Los compañeros se deciden a buscar el lugar desde el que poder hacer la foto que sale en todas las postales, una exclusiva foto en la que las tres pagodas se reflejan en el lago y, por mi parte, consigo convencerles de que me eximan de la búsqueda. Me quedaré quietecita en el parque y les esperaré sin moverme de allí.

Allá que se van, escalando muros y perdiéndose en los caminos, mientras yo me quedo a jugar con los chiquillos que voy encontrando, que no paran de darme explicaciones y hacer preguntas.


Sus zapatillas de colores, sus vestidos de princesitas, sus risas, sus ganas de que les haga fotos, me animan a seguirles y acertamos con un juego que todos conocemos: el escondite.

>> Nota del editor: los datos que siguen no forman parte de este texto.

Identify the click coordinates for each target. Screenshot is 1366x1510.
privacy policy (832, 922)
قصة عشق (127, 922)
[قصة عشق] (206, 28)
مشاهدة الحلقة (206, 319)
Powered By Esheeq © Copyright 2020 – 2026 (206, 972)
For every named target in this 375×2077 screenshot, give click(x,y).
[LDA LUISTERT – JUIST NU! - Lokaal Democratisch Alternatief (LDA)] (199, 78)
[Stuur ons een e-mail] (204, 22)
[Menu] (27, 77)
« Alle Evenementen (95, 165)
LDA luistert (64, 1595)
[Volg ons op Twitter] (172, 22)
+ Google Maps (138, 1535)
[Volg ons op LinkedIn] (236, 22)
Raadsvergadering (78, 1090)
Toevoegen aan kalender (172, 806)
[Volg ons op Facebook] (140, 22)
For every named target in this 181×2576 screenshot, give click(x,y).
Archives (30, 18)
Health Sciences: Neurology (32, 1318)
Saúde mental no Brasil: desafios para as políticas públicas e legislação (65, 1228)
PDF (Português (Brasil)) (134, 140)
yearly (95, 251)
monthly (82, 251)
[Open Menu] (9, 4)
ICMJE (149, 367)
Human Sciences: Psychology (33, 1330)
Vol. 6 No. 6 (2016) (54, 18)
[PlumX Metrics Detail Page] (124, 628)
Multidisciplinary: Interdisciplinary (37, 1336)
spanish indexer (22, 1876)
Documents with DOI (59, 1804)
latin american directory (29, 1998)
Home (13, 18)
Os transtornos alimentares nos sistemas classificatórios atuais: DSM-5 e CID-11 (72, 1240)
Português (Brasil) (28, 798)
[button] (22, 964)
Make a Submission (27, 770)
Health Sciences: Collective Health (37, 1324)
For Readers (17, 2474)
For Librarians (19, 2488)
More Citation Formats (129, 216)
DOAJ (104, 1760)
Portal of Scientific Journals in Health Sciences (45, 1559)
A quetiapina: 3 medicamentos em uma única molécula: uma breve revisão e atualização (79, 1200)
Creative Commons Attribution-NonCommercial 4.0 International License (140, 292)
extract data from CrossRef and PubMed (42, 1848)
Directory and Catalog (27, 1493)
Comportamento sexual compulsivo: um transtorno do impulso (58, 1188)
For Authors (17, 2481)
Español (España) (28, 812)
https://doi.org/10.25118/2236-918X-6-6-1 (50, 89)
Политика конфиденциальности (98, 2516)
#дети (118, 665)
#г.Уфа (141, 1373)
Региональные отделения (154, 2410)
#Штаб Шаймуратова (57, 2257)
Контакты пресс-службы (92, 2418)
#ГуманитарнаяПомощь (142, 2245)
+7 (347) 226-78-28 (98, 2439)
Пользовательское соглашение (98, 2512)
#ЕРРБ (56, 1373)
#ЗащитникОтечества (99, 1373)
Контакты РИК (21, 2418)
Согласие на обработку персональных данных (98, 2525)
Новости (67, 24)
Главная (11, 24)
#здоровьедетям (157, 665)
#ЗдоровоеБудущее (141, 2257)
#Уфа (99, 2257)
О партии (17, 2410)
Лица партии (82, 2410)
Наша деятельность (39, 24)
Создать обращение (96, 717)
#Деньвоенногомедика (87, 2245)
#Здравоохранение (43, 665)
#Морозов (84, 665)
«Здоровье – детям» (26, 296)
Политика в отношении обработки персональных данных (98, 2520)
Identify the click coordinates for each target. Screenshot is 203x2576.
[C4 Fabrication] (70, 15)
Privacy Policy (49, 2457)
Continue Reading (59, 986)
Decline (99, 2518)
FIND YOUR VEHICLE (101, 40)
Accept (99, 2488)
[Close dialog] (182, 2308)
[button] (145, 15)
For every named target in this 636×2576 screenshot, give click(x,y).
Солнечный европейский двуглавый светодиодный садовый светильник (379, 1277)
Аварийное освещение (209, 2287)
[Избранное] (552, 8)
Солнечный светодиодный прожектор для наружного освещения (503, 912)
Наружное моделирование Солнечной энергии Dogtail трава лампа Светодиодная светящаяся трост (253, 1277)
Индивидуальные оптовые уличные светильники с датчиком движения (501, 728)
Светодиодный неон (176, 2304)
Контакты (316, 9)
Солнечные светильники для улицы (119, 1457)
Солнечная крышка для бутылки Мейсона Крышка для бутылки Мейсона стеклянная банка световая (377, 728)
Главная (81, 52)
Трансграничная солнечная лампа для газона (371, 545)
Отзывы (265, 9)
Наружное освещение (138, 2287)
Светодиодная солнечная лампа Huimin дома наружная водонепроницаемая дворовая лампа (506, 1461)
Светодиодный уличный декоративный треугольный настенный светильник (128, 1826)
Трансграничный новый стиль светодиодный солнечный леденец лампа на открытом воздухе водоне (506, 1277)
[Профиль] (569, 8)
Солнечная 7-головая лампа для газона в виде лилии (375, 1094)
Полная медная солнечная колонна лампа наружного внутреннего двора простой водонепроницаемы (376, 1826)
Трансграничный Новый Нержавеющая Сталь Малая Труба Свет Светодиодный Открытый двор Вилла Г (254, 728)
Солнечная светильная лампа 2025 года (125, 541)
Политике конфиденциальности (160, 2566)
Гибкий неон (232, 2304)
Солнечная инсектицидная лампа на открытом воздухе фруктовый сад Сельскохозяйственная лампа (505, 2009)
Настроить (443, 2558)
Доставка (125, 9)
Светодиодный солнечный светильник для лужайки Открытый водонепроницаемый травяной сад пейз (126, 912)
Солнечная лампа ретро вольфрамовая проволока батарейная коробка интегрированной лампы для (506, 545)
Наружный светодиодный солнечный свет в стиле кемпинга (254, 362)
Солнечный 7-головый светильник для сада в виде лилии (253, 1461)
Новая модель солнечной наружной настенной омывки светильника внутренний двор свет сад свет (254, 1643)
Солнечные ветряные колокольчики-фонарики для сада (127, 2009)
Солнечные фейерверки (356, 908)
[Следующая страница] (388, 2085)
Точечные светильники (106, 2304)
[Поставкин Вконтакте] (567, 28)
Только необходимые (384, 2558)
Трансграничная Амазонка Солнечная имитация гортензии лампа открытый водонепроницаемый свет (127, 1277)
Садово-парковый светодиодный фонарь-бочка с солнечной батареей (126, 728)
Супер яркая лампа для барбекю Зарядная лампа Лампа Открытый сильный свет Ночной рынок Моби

Luego, se emocionan registrando mi mochila y, cuando ya lo han visto todo, nos sentamos a enseñarnos otros juegos. Preguntan y preguntan, sé que preguntan porque todo lo que dicen termina con el "sham-má".
Me decido a contarles una historia, repitiendo mucho las frases, las repiten conmigo y parecen divertirse. Me asombra la atención que ponen, hasta creo que me han entendido. Cierto que gesticulo mucho pero, ni así parece posible... serán imaginaciones mías. Yá (pato), lián (amar), chóu (triste), chéng (destierro) y yué (feliz), son todas las palabras chinas que conozco (seguramente mal dichas y peor acentuadas) para contarles el cuento del patito feo. Ni siquiera sé como se dice cisne... ¿solución? Hacer el pato y estirar el cuello, no tengo claro que lo entendieran pero es seguro que se rieron y mucho. De cualquier forma, el encanto del momento no tiene precio.

 

Vuelven los chicos, con su trofeo, han conseguido la foto perfecta, la que es igual que la de las postales y se han divertido en la búsqueda (y discutido también con el asunto de quién llevaba razón en el camino a seguir).
Y me toca despedirme de los nuevos amiguitos que cantan el estribillo de "me lo decía mi abuelito, me lo decía mi papá..."
Perfecta mañana de recepción de un hermoso regalo por haber podido olvidar muchas de las cosas que me decían mi abuelito, mi papá y mucha gente más... me voy pensando yo.